What do Common Plecos eat?
The common Pleco is well known as an algae eater buy most will require supplementary feeding as Plecos have a large appetite. They may be seen scavenging but they cannot exist on left-overs. The bulk of their diet should consist of pleco wafers. Some people choose to offer sliced courgette or crushed peas. These are acceptable foods but water quality would need to be very closely monitored as vegetables will quickly pollute the aquarium.
What decoration is best?
Common Plecos chew bogwood to extract lignin which forms part of their diet. For this reason, bogwood should always make up at least a small part of the décor in a Pleco aquarium. Most live and artificial plants will be “bulldozed” by the swimming motion of larger plecos. They benefit from the addition of caves and other dark areas to provide shelter.
What fish make good tank mates for Common Plecos?
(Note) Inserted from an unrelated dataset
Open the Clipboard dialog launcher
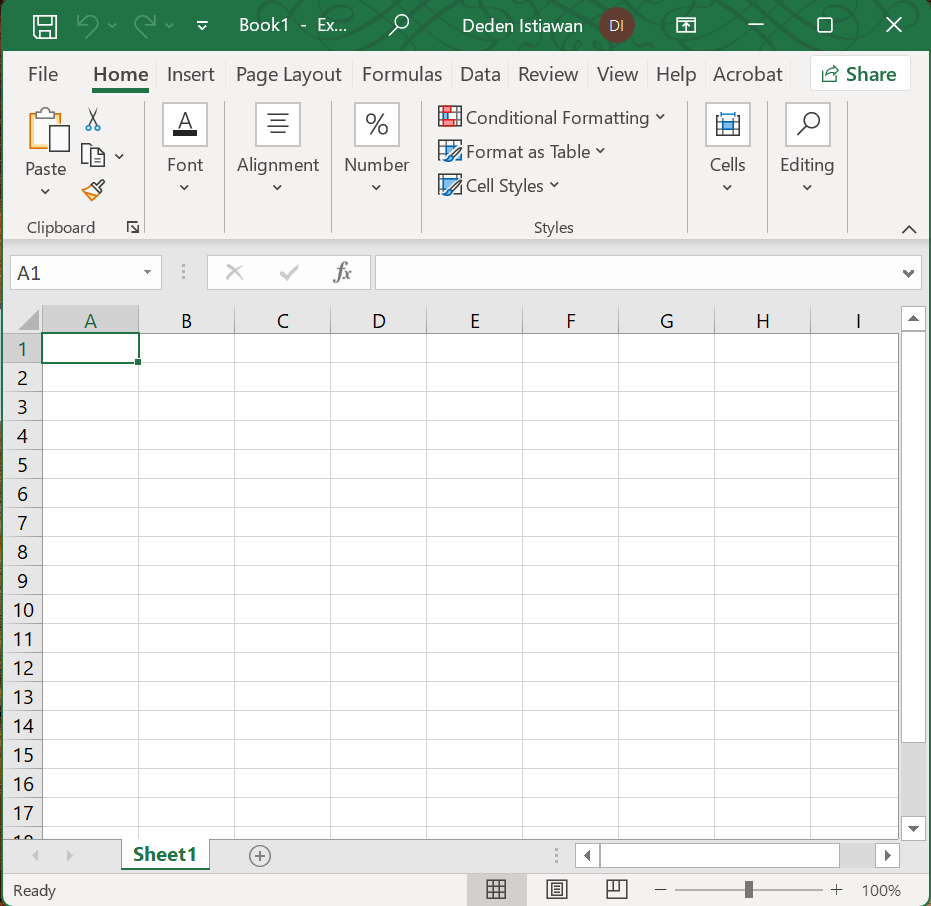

The Common Pleco is a peaceful fish. Good tankmates include most Tetras, small to medium Cichlids and other South American fish. Gouramis and Livebearers also make great tank mates if the aquarium pH is kept close to neutral (pH 6.9-7.2)) Some large cichlids may bully Plecos persistently. Plecos don’t always enjoy sharing their caves with other catfish so a separate cave should be provided for each specimen.
How do I look after the tank?
Common Plecos, like most fish, thrive in consistent conditions and for this reason it is never a good idea to change all of the aquarium water at once. Change 10 – 25% of the water every week using a siphon to remove debris from the gravel. This is also a good time to perform maintenance on your filter. Always clean filter sponges in water that you have removed from the aquarium and not tap water. This is because the sponges provide a home to countless good bacteria that help to maintain your tank and the chlorine in tap water would kill them.
Before adding clean water to the aquarium always add the correct amount of dechlorinator and a bacteria starter.